La multiplicité des conflits parentaux a amené de nombreux parents, principalement des mères, à faire des demandes de droits de visite médiatisés correspondant souvent plus à leurs propres angoisses qu’à une réelle dangerosité envers l’enfant.

Devant l’ampleur de ces conflits, certains juges ont cru voir dans cette possibilité une alternative efficace aux remises difficiles et aux reprises de contact.

Depuis des années, les avocats attirent l’attention des magistrats sur le fait que ce système ne fonctionne pas, les centres médiatisés étant submergés et les personnels plus enclins à juger qu’à aider.

Absence de disponibilité, report des rendez-vous fixés, refus de prendre en compte la douleur des pères ainsi éloignés de leurs enfants… tout y est pour créer de véritables poudrières.

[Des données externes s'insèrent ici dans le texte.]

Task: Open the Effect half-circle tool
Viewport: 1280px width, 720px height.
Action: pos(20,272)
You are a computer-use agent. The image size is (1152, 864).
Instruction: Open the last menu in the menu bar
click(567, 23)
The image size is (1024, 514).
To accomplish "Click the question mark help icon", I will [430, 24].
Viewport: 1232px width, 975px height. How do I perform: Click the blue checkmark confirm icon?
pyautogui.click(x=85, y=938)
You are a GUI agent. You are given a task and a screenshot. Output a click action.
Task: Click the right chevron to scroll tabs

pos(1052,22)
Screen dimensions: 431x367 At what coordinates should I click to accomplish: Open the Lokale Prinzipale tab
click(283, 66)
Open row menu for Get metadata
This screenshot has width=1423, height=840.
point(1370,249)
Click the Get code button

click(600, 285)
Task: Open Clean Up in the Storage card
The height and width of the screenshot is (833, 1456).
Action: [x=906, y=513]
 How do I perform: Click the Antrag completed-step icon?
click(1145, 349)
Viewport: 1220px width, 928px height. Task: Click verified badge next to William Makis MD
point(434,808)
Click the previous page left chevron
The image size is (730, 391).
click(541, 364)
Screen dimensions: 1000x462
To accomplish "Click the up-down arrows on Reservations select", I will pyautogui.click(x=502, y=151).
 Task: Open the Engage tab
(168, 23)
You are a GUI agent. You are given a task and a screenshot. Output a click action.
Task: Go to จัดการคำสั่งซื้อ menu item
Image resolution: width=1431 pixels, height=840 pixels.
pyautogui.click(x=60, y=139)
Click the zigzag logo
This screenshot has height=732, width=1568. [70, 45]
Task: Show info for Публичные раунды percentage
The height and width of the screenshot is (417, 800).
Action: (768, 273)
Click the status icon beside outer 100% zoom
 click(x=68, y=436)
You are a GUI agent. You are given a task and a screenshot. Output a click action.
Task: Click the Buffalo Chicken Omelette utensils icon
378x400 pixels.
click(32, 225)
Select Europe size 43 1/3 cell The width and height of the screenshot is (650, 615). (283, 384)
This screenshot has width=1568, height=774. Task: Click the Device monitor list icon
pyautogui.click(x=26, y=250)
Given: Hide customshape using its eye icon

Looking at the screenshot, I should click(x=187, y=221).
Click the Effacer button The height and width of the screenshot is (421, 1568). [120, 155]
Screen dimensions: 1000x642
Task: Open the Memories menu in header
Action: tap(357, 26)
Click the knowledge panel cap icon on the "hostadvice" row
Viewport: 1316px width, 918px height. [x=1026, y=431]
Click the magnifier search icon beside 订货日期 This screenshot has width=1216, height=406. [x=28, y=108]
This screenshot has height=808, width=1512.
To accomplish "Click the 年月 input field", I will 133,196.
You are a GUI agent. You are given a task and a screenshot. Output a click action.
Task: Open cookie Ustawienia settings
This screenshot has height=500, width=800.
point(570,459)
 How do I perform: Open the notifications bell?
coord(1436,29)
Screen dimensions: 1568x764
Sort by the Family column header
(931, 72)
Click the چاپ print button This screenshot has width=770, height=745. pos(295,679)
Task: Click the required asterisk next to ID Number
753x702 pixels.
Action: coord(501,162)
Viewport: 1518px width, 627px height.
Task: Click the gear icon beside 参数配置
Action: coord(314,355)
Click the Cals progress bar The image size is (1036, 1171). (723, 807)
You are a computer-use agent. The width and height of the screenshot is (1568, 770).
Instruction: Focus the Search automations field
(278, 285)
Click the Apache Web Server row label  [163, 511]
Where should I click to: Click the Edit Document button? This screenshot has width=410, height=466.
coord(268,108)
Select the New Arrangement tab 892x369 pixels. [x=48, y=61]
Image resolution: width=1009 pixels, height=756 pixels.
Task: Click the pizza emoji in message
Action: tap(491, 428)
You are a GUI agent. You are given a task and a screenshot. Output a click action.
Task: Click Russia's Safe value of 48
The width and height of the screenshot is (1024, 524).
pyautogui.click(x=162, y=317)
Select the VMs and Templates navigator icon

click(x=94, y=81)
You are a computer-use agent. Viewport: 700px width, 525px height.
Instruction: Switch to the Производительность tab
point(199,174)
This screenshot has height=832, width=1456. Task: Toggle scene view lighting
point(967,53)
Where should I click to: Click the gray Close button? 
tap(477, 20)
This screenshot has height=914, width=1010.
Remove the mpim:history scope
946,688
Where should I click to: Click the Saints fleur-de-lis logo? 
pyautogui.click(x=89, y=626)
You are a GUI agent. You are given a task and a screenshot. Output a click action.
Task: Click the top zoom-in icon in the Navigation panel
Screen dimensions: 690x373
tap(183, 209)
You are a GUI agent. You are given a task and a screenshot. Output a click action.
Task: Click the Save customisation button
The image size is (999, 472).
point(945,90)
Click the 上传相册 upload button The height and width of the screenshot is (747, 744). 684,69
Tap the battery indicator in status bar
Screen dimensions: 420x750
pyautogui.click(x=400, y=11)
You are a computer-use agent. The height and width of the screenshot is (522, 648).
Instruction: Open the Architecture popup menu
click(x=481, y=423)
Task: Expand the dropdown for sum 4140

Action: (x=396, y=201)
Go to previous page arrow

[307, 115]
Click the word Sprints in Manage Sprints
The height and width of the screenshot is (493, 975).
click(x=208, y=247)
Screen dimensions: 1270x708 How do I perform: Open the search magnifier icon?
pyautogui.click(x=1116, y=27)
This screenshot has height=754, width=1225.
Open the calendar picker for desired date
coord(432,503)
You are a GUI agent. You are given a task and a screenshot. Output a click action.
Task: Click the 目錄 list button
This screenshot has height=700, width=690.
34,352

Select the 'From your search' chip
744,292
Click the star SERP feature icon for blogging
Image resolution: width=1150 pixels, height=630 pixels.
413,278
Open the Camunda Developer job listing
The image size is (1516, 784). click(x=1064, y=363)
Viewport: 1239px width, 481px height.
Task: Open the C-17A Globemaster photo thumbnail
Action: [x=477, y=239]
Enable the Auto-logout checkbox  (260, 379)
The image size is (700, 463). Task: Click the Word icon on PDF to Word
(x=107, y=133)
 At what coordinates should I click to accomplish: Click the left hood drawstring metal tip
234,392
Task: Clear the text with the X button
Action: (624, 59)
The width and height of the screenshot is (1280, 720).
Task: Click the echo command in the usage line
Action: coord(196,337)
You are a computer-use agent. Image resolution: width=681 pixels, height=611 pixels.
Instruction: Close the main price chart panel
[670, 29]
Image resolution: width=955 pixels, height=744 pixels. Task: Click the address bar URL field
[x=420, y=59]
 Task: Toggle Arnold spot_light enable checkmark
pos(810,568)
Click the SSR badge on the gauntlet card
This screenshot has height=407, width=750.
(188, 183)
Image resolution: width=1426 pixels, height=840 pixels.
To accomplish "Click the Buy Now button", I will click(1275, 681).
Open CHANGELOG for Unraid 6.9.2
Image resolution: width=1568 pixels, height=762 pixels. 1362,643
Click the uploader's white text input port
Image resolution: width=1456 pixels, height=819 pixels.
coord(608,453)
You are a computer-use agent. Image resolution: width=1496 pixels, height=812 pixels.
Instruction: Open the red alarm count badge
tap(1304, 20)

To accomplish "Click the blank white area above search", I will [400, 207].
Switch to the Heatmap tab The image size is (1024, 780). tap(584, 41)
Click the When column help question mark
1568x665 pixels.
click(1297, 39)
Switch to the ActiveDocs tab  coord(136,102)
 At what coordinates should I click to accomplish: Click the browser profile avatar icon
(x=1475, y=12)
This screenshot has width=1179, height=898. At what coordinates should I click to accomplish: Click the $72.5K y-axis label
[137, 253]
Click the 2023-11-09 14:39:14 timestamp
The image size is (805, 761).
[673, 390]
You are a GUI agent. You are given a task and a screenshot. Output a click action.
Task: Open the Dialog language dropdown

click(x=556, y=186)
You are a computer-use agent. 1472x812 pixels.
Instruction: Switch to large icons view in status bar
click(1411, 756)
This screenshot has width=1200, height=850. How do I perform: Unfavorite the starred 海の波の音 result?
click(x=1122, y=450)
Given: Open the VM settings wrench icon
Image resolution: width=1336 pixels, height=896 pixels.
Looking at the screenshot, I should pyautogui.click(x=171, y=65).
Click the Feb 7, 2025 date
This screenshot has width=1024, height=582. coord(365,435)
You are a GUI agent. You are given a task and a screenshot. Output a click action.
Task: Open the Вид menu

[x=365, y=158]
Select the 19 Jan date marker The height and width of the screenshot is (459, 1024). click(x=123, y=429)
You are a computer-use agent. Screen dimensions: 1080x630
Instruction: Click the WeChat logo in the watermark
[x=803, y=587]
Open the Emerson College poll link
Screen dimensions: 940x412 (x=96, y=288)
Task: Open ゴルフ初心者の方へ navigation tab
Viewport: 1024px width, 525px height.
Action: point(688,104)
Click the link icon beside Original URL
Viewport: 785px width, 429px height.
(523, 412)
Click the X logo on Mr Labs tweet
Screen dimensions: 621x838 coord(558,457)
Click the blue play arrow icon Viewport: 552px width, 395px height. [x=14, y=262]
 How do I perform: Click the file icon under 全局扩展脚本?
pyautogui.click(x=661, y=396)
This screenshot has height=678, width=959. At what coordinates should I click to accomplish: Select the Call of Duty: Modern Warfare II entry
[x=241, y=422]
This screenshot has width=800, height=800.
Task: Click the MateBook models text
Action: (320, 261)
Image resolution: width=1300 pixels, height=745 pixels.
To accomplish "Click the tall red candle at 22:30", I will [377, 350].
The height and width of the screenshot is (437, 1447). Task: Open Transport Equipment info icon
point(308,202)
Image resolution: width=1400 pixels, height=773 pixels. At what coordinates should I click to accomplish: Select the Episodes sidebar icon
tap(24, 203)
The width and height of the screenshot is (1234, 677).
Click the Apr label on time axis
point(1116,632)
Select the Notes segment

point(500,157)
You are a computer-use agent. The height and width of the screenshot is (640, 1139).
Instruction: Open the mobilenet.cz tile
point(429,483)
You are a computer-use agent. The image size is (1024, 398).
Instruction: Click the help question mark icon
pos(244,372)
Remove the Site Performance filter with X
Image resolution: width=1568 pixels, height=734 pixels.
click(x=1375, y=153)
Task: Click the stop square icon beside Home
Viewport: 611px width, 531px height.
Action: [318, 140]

En outre les personnels de ces centres se montrent souvent très peu empathiques avec les pères concernés, les considérant comme des coupables et se comportant comme des gardiens de prisons.

Résultat, des pères rendus fous furieux par l’institution.

La Cour de Cassation a déjà plusieurs fois statué pour rappeler que l’on ne peut priver un père de son droit de visite et d’hébergement que pour autant qu’il soit dangereux de façon avérée envers son enfant.

Encore faut-il que les magistrats tiennent compte de la réalité de ce que sont ces centres et limitent leurs décisions aux cas les plus graves.

Quand aux associations gestionnaires de ces centres, il conviendrait que la DDASS et le Minisitère de la Justice se penchent un peu plus sur leurs compétences.